There are several types of business organizations that are recognized by the law as a legal entity. This includes an individual (a natural person or individual proprietorship), corporation, partnership, limited liability partnership, joint venture or any other form of business organization.
A joint venture is an agreement between two or more entities to combine their property and/or efforts for an undertaking and to share the profits and/or losses equally (unless otherwise specified). Each party to a joint venture agreement (a “joint venturer”) contributes to and has control over the business venture. There must be intent by the parties to associate as joint venturers either by their actions or by a written joint venture agreement.
A joint venture’s closest entity “cousin” would be a partnership. The difference is that a joint venture is usually for a single limited purpose whereas a partnership is typically formed for an ongoing enterprise. A joint venture has a duration that is specified in the agreement, or if not stated, then until the undertaking is completed or no longer possible. A real estate example would be a joint venture to build a development. The joint venture would end when the agreement states it ends, when the development is built or when a municipality declared it not permissible to build.
A joint venture agreement should clearly define the scope of the joint venture and what activities are permitted and prohibited. In addition, a joint venture will have tax implications that should be considered and addressed upfront. The parties to a joint venture may also agree to confidentiality and non-competition agreements as well.
An important concern in forming a joint venture is potential liability to third parties.
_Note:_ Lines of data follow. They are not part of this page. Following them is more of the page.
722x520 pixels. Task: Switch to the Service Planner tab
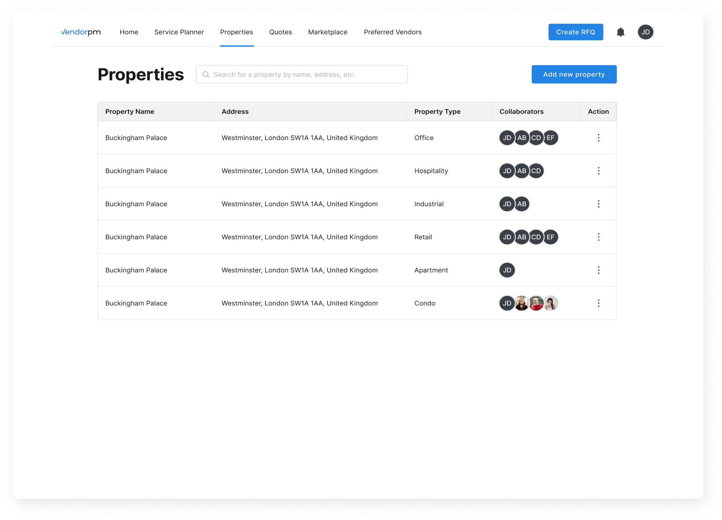[179, 32]
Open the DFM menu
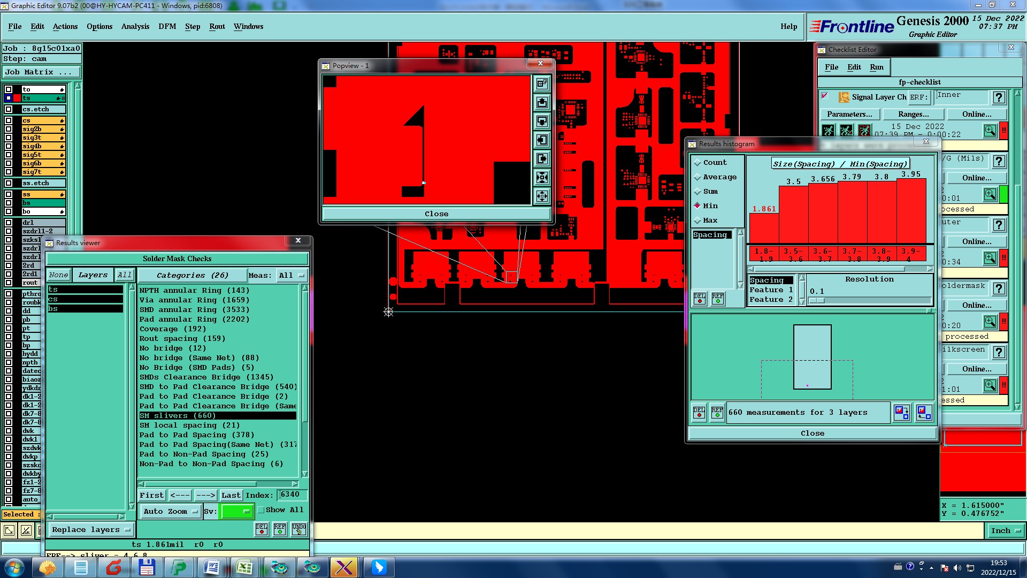Image resolution: width=1027 pixels, height=578 pixels. click(x=167, y=26)
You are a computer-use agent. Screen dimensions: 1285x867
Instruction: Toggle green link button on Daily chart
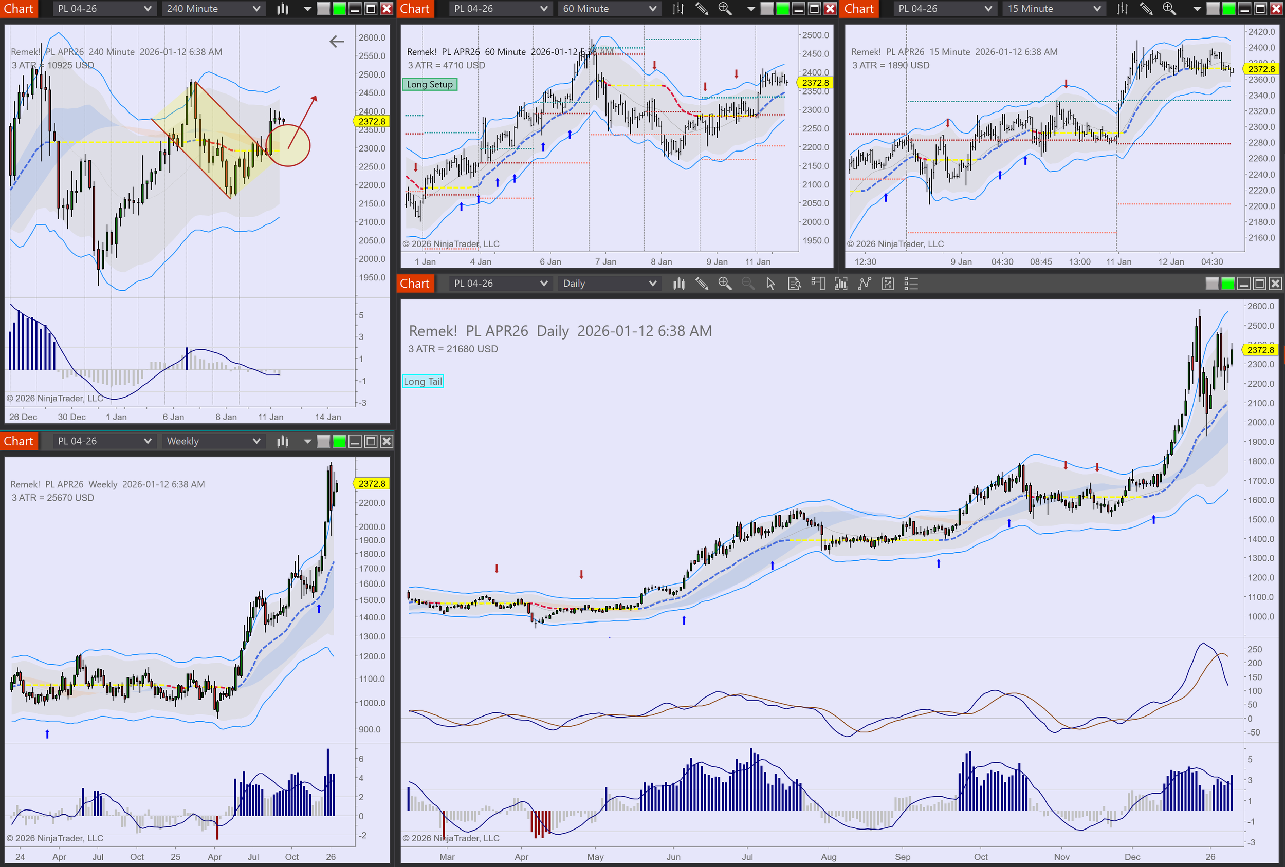(x=1227, y=283)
A lawsuit brought by a third party for damages or personal injury caused by one joint venturer can be imputed on the other participants. For example, joint venturer A could be liable for the negligence of joint venturer B in the undertaking.
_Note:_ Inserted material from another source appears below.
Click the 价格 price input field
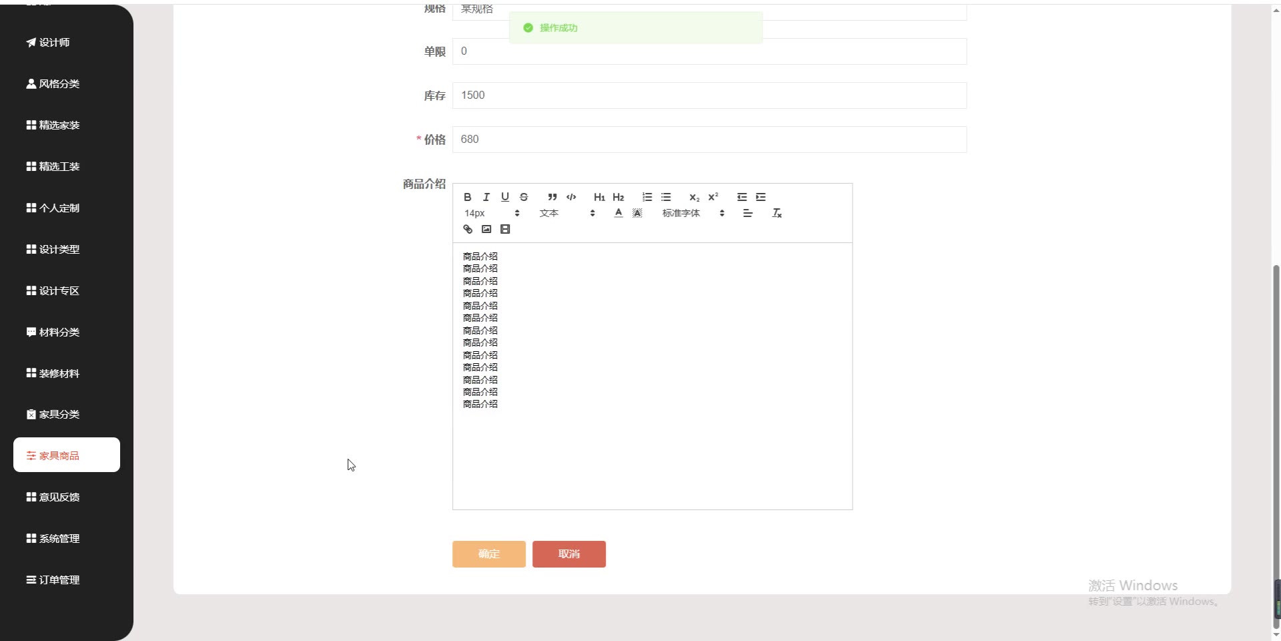 (707, 139)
In the context of a real estate transaction, a typical provision found in a commercial lease to protect the landlord and tenant from the possible imputed liability of a joint veture is:
“No Joint Venture. This Lease shall not be construed to create a partnership, joint venture or similar relationship or arrangement between Landlord and Tenant hereunder.”
The Bottom Line
At the end of the day, a joint venture can be quite an “adventure” and parties to a joint venture agreement should consider the benefits and risks before collaborating resources with the goal of mutual gain.